1. Write a half page, single-spaced reflection on the article attached below. What you choose to reflect on from the article is up to you, but I suggest that you reflect on aspects of the reading that resonated with you, that you found most interesting or most illuminating for your own mathematical understanding.

2. Interview a high school student, college student, high school teacher, or college instructor (basically interview one person that you would expect to know a little something about functions). Conduct your interview over zoom. Record the interview to the cloud and change you settings to get an automatically generated transcript. Use the same interview protocol as in the paper. In the paper pay close attention to the dialogue between the interviewer and the interviewee for the kind of probing questions that the interview asks.

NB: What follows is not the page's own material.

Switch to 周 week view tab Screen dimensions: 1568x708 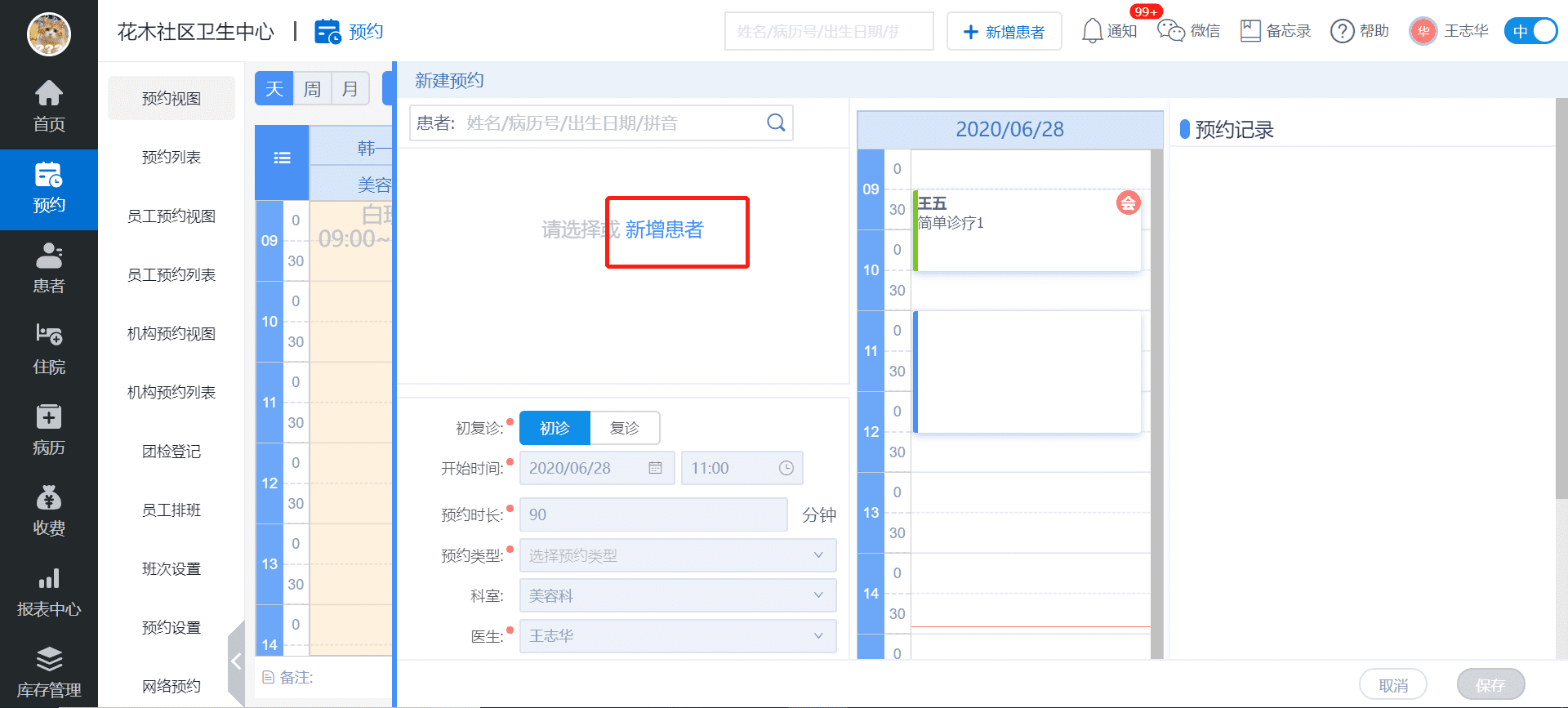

Strive to do the same in your interview.

Interview protocol

Start by inviting the participant to sketch by hand on the same coordinate system graphs of y=x^2 and y=(x-3)^2 and ask them to explain how they generated their sketch.

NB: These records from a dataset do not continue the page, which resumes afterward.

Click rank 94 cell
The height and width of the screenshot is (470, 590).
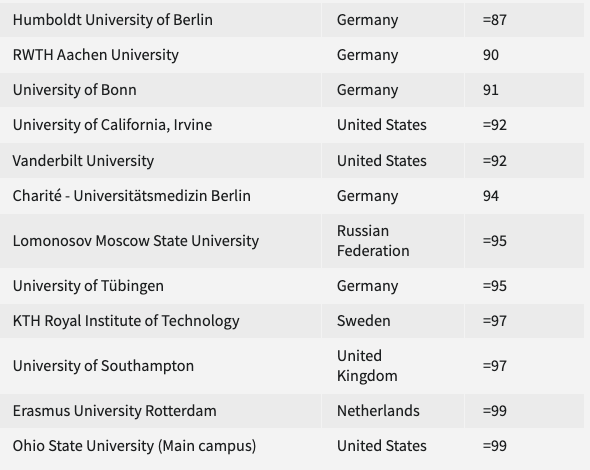point(525,196)
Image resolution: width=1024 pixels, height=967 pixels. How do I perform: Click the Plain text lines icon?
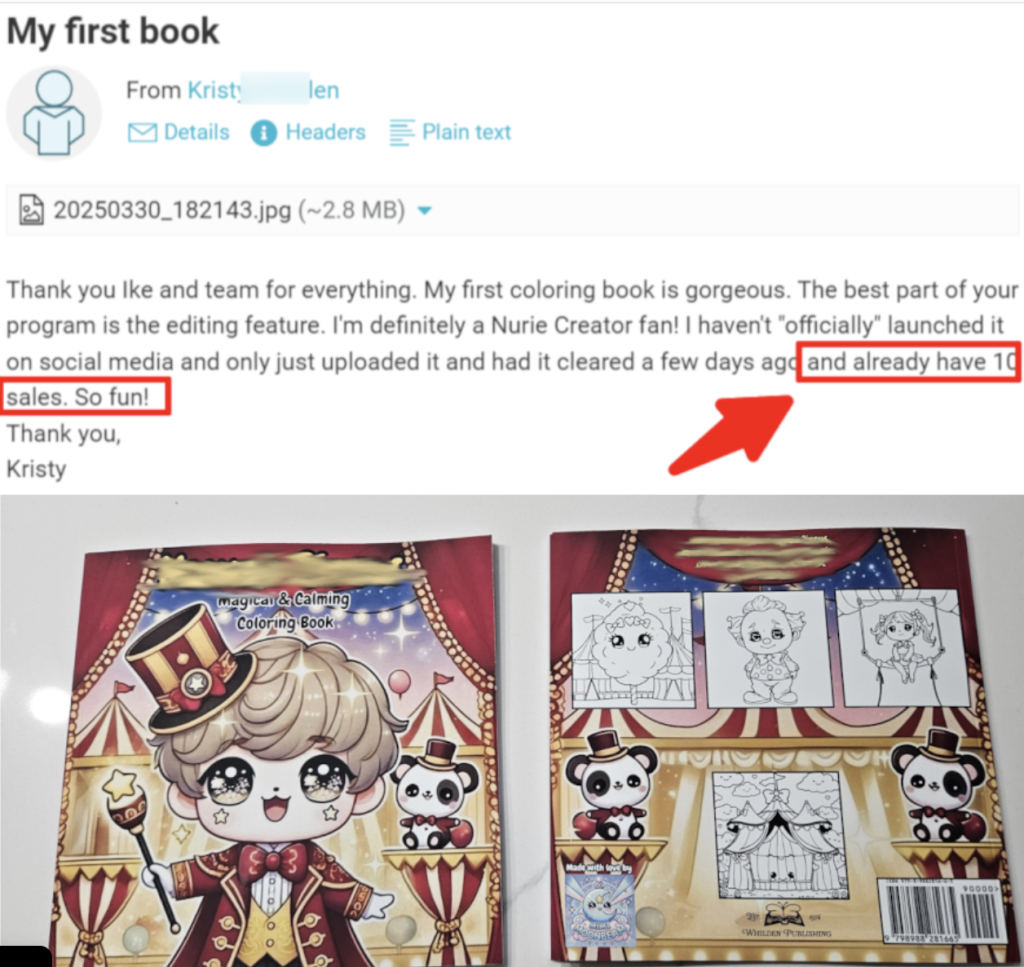[x=401, y=133]
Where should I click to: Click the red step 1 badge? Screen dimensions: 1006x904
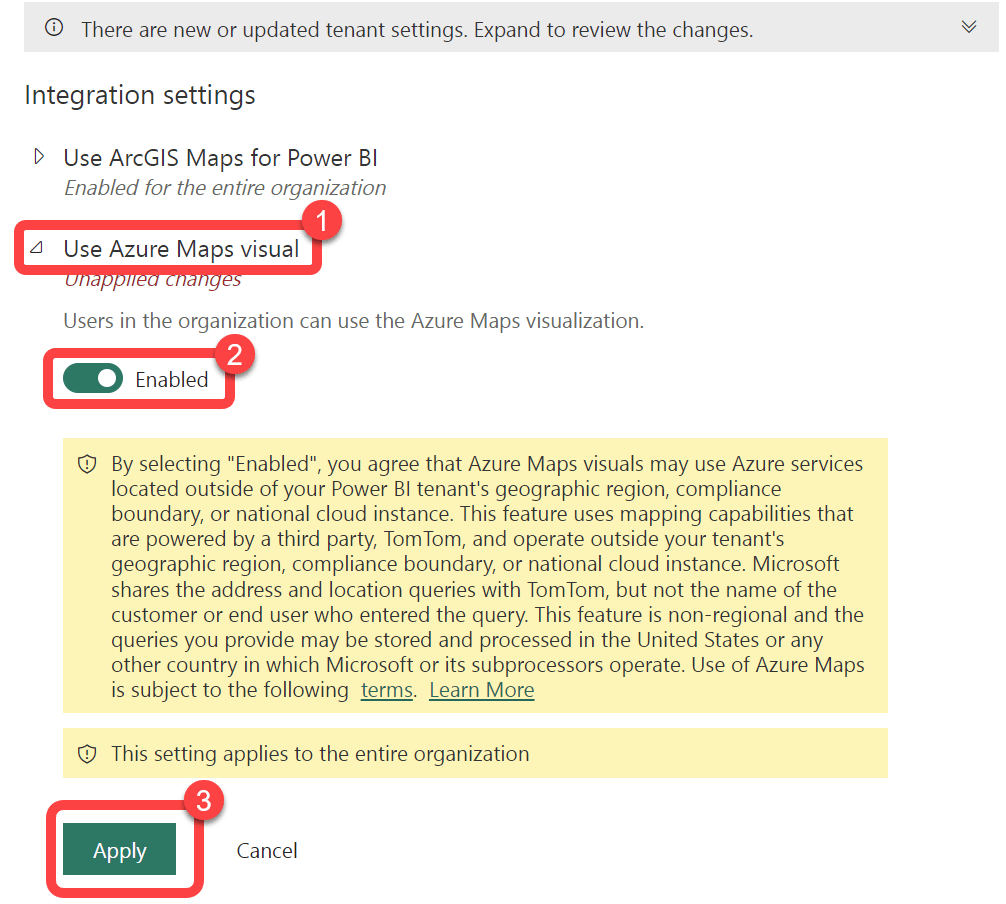click(x=323, y=221)
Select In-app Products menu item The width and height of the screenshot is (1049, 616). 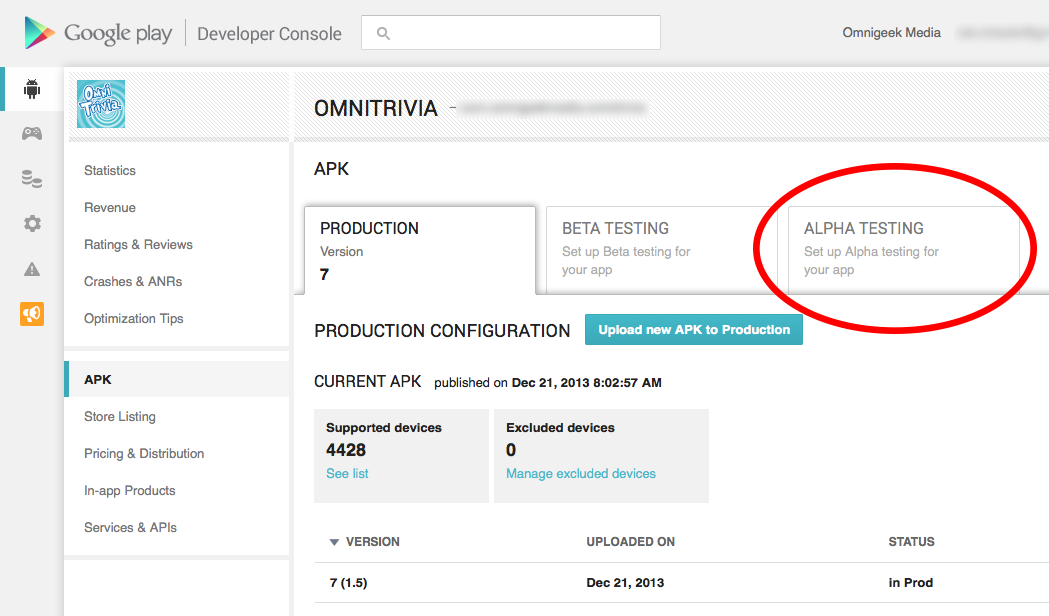129,491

Next, invite participant to compare their sketch to that of computer generated sketches (use Desmos or another web based graphing program).

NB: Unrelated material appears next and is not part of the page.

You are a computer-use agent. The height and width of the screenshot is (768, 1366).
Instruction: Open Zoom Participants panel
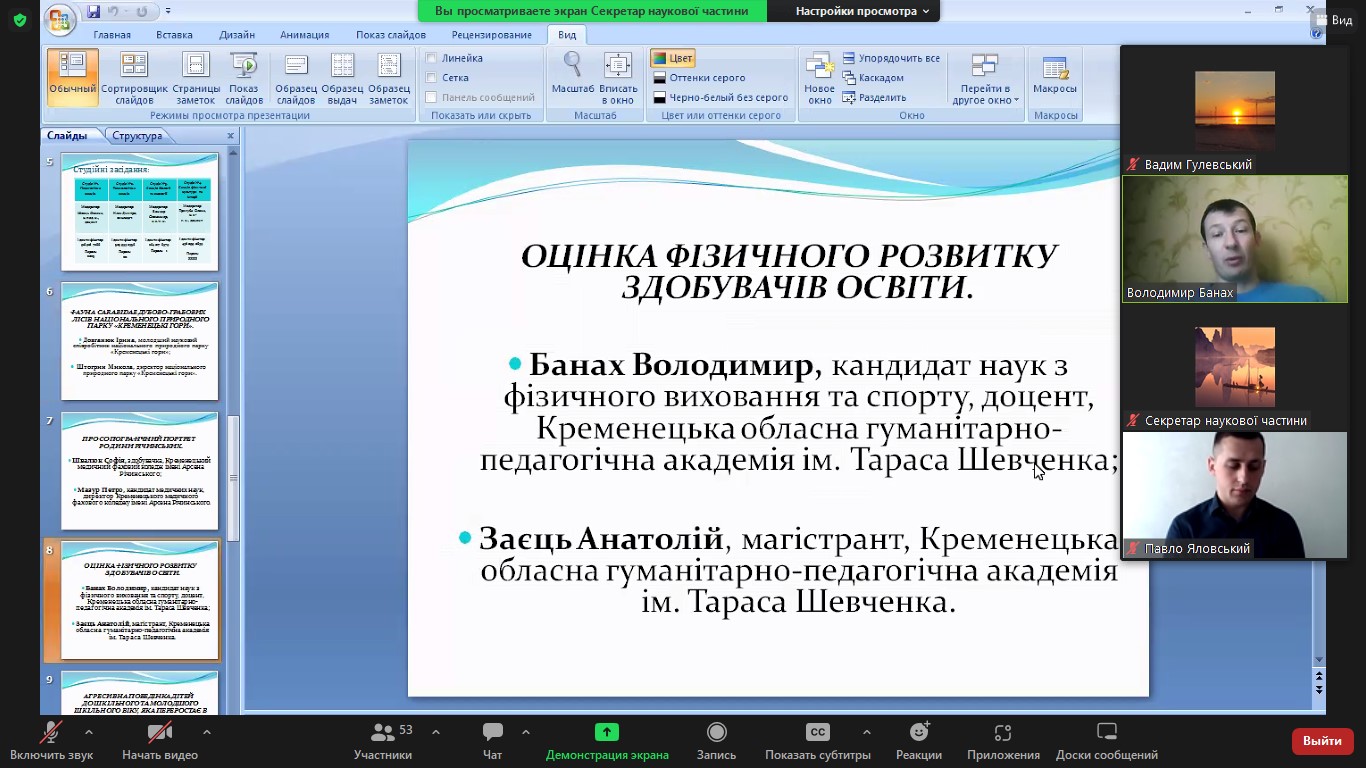point(383,741)
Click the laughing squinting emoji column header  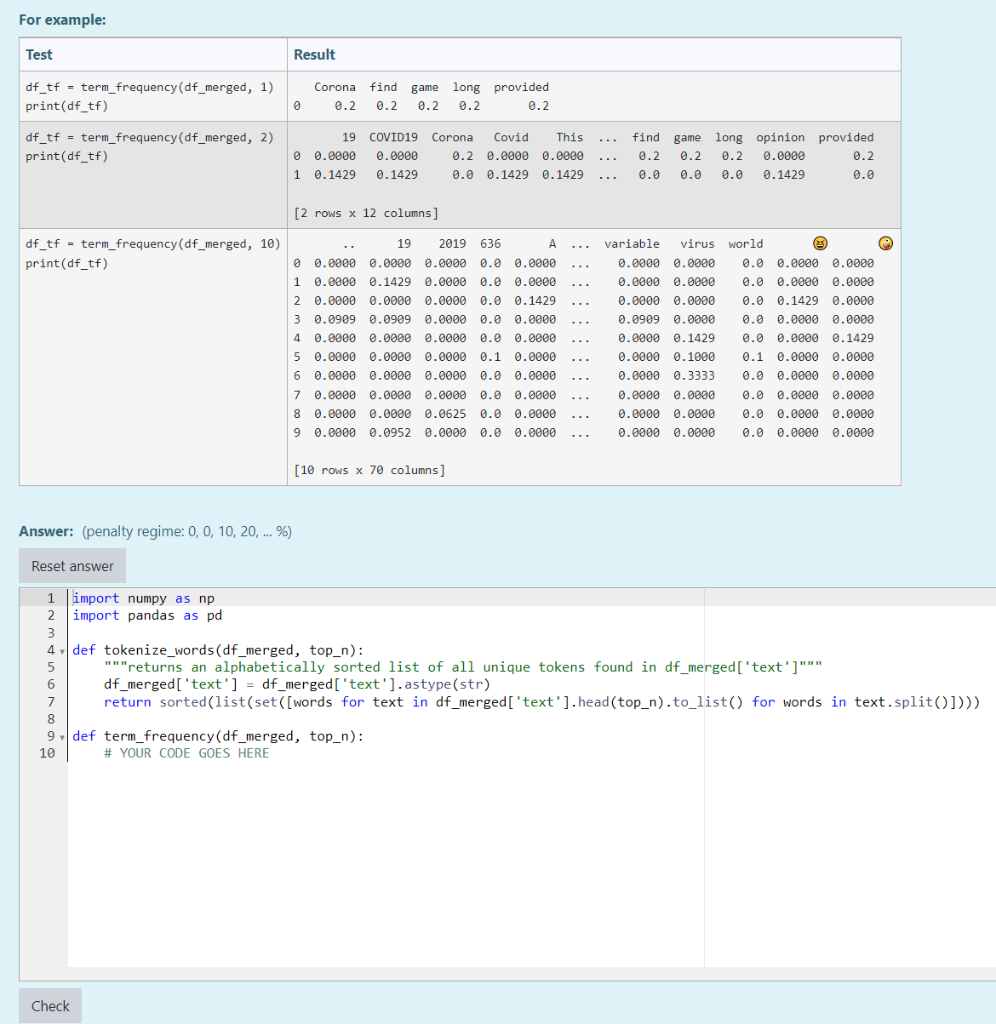coord(820,243)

After they compare sketches, ask the participant to comment on the location of the graph y = (x – 3)^2 relative to the graph of y = x^2, relating, where necessary, to the discrepancy between participants sketch and the computer generated sketch, or to the discrepancy between the intuitive expectation and the “known” result.

If the issue did not come up naturally, ask the participant to discuss the graph of y = x^2−3 and compare it to the graph of y = (x – 3)^2.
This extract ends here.